Advice for Young Parents

Summary: Advice for young parents is pretty easy to come by these days. Even still, I didn’t get nearly enough of it when I was working with my young kids. Although, it’s very possible I would have ignored it anyway. I was very stubborn. At any rate, I thought I’d take a bit of what I’ve learned over the years and turn it into some advice that, I guess, I could have used.

I was 19 when my son was born. And I’ll be the first to admit that I struggled with way I handled the situation or the first couple years of my son’s life. But there are some lessons I took from those experiences–and from the 14 years since–that I think have helped me to become a better parent.

My Advice for Young Parents

And I think those lessons can help you become a better parent too. That doesn’t mean my parenting skills are somehow better than yours and you should listen to me because of it. Instead, I simply mean that there are things I wish I would have known when I was younger.

Which also means this advice isn’t going to be universal. Some of it will work for you and some of it might not. That’s just how human children are! Anyways, here are some of the tricks I picked up along the way.

Discipline is Necessary; Spanking is Not

I’m not meaning to start an age old debate here. I know there are people who are firmly on the side of spanking and firmly on the side of not spanking. But here’s what I’ll tell you. For me, spanking was not necessary. Any discipline involved putting the child in a timeout.

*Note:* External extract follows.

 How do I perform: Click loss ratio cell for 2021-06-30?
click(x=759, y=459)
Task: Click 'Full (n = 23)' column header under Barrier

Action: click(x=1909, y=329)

I know that a timeout might not seem like a big deal. But there are actually good reasons why it seems to work:

  • Timeouts are proportional: 1 minute for every year your child has been alive. A two year old, for example, would get a two minute time out
  • They’re easy to enforce: You can give a child a timeout anywhere.
  • Kids really don’t like them: My kids hate timeouts. And I think that’s not because the timeout itself was such a drag, but because they knew they were in trouble
  • It gives you, as a parent, some time to cool down as well. I mean, let’s face it, when you’re raising kids, sometimes your temper can flare as well.
  • Timeouts are easy to enforce consistently, which means that kids will know there are always going to be consequences for negative actions.

Is a timeout going to work for every child in every situation? Of course not. But for young kids, I’ve discovered that it’s a good default consequence to start with.

You Need to Have Your Own Life

The other bit of advice I have–and it’s going to be difficult for a lot of people to digest–is that you need to have your own life too. This is especially true for parents of younger children (and, also, especially harder–I know child care is often a challenge). But here’s the advice: It’s a good thing to have your own life.

This means spending time away from your child or children. It means pursuing your own hobbies. It means going to back to work, eventually. Because here’s the deal: if you spend all of your time with your child, you’re going to get burned out. But if you can also pursue your own interests and your own life, you’ll have more energy for spending quality time with your child. And that quality time is going to be infinitely more important than spending all your time with your kids.

Besides, as you explore your own interests and passions, you’ll be bringing more to the table, expanding the world of your kids. It’s a win-win.

Teenagers Need a Safe Space

The last bit of advice I’ll give is about older kids–once they become teenagers. Because teenagers are tough. And they’re tough for a couple of reasons. First and foremost, your failings as a parent become suddenly quite visible. And your instinct is going to be to start over-correcting like a maniac.

But here’s what’s really important, here’s what your teenagers really need now: a safe space. I know, I know, that sounds corny. But your teenagers are going to need a place to go where they feel accepted just as they are, where they feel loved.

That doesn’t mean you can’t, you know, lay down the law when they’re missing a homework assignment. But it does mean that home should always be a refuge–someplace that they can come and feel comfortable and stay out of trouble.

Do the Right Things When You Can

Ultimately, as a parent, you’re going to make mistakes. But it’s important that you do the right things when you can. Pay your child support. Don’t put your kids in the middle of arguments that aren’t theirs. Be respectful. Model good behavior. You get the idea.

This advice for young parents comes from my own experience, so it might not suit everyone. That’s okay.